In close collaboration with four local areas in Copenhagen, Sun in the City engages with citizens, public institutions and businesses to examine and promote energy communities and stimulate the transition to post-carbon cities through local initiatives. The local neighbourhoods use regeneration programs as an opportunity and a platform for testing local production and sustainable consumption of clean energy, specifically solar panels and systemic smart control of heating in high rise buildings. During the seminar, similarities between the ACCESS pilot initiatives and key topics were also discussed.
The seminar targeted two specific aspects of local energy communities. Firstly, the Sun in the City model of individual energy use by households in the neighbourhood was presented. Participants discussed how a detailed overview can be integrated with the monitoring and pricing of energy at a household level, providing the structure for exchange and sharing of locally produced renewable energy. Furthermore, transparency, accessibility and the translation of expert information were discussed to motivate a higher engagement of non-expert residents to more energy-efficient behaviour.

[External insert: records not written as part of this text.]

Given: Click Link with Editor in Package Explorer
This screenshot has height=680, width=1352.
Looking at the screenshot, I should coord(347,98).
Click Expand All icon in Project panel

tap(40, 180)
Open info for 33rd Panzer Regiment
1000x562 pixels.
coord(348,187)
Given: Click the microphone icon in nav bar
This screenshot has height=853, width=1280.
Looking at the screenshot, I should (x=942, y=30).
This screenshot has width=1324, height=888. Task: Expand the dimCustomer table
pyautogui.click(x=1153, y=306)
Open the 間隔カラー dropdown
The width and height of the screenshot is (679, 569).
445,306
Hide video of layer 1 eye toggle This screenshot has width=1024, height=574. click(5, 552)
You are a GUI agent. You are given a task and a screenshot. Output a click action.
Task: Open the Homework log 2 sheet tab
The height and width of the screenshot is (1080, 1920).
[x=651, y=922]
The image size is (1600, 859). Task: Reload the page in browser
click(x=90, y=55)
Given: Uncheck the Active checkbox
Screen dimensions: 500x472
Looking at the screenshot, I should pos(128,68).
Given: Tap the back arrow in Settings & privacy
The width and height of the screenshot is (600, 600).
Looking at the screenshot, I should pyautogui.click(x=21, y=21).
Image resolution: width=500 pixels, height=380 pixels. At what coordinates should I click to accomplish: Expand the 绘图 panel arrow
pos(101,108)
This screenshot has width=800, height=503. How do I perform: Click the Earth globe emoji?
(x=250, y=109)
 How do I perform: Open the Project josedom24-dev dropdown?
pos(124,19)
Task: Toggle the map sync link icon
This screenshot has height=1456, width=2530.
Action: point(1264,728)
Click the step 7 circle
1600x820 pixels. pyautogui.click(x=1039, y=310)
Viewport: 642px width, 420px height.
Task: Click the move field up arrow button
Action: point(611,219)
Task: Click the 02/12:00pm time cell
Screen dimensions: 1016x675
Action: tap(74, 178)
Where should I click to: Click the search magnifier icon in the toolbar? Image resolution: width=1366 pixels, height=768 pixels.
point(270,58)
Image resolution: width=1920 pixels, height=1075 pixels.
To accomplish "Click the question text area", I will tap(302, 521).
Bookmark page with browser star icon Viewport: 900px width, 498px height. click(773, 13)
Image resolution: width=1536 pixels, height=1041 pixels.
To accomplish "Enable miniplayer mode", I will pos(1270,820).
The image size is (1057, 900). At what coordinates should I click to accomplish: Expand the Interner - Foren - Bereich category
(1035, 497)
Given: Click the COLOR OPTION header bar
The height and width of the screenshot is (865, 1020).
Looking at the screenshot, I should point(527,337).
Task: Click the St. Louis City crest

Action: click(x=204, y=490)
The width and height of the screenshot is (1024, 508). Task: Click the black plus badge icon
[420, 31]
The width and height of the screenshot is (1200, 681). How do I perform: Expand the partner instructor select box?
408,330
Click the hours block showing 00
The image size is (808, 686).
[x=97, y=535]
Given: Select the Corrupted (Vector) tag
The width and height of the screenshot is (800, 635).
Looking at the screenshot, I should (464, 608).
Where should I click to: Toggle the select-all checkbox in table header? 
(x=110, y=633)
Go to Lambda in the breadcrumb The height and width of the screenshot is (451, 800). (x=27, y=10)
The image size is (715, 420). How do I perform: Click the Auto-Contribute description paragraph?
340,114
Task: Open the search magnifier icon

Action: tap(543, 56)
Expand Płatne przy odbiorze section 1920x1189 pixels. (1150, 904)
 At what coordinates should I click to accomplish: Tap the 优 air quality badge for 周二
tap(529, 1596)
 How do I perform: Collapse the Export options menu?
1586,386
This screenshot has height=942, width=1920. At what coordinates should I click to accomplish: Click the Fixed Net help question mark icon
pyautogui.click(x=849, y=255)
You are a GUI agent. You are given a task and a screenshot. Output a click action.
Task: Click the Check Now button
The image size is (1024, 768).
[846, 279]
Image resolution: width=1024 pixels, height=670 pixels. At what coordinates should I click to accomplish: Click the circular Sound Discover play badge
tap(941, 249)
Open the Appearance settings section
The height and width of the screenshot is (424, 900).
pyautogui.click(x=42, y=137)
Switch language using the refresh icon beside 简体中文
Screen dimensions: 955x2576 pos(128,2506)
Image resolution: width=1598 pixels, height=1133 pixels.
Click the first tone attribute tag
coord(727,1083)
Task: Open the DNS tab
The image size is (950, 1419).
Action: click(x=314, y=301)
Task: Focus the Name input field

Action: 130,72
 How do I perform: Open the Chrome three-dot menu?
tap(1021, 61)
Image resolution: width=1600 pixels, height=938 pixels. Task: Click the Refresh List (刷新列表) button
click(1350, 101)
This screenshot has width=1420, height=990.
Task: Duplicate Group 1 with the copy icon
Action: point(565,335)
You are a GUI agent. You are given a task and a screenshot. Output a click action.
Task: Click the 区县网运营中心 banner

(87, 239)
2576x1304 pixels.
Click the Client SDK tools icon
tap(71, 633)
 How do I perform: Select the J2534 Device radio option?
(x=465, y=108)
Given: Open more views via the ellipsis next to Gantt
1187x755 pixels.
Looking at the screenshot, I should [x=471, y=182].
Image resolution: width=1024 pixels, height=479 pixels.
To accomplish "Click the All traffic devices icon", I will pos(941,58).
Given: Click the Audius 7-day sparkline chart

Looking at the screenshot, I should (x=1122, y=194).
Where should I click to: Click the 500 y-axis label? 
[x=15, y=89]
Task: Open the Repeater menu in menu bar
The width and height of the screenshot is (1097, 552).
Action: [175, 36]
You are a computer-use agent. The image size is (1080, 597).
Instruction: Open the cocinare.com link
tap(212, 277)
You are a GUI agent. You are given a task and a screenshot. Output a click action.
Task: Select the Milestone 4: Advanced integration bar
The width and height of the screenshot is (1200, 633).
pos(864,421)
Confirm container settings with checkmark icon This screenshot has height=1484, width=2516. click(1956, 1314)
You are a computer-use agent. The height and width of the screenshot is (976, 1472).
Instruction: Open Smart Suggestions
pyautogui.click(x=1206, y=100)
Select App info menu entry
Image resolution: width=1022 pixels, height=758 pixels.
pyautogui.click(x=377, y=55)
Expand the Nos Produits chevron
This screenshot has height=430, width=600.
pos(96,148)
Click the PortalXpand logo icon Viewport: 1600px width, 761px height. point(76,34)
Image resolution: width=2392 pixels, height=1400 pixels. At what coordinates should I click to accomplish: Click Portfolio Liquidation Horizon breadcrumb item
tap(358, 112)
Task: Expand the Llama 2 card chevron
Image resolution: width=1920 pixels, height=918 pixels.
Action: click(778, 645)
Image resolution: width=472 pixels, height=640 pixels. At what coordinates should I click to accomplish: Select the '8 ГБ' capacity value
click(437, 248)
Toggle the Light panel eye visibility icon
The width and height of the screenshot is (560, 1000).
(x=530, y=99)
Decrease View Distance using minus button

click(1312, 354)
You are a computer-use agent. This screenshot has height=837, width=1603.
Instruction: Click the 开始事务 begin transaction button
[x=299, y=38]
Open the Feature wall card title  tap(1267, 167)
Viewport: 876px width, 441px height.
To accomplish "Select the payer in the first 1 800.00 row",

Secondly, the seminar presented and discussed the Sun in the City framework for analysing the active engagement of the residents in the targeted urban neighbourhoods. The framework was also discussed at a public local government level in regards to the promotion and establishment of urban energy communities. Participants discussed the modes of governance, public administration and decision making. All of which can initiate and facilitate urban energy communities and also transform the roles of public policymakers in the transition to post-carbon cities through inter alia local energy communities. The complementary pillar of the framework investigates the significance of tapping into and promoting place-based communities among local social actors as the basis on which the self-sustained energy communities can be based.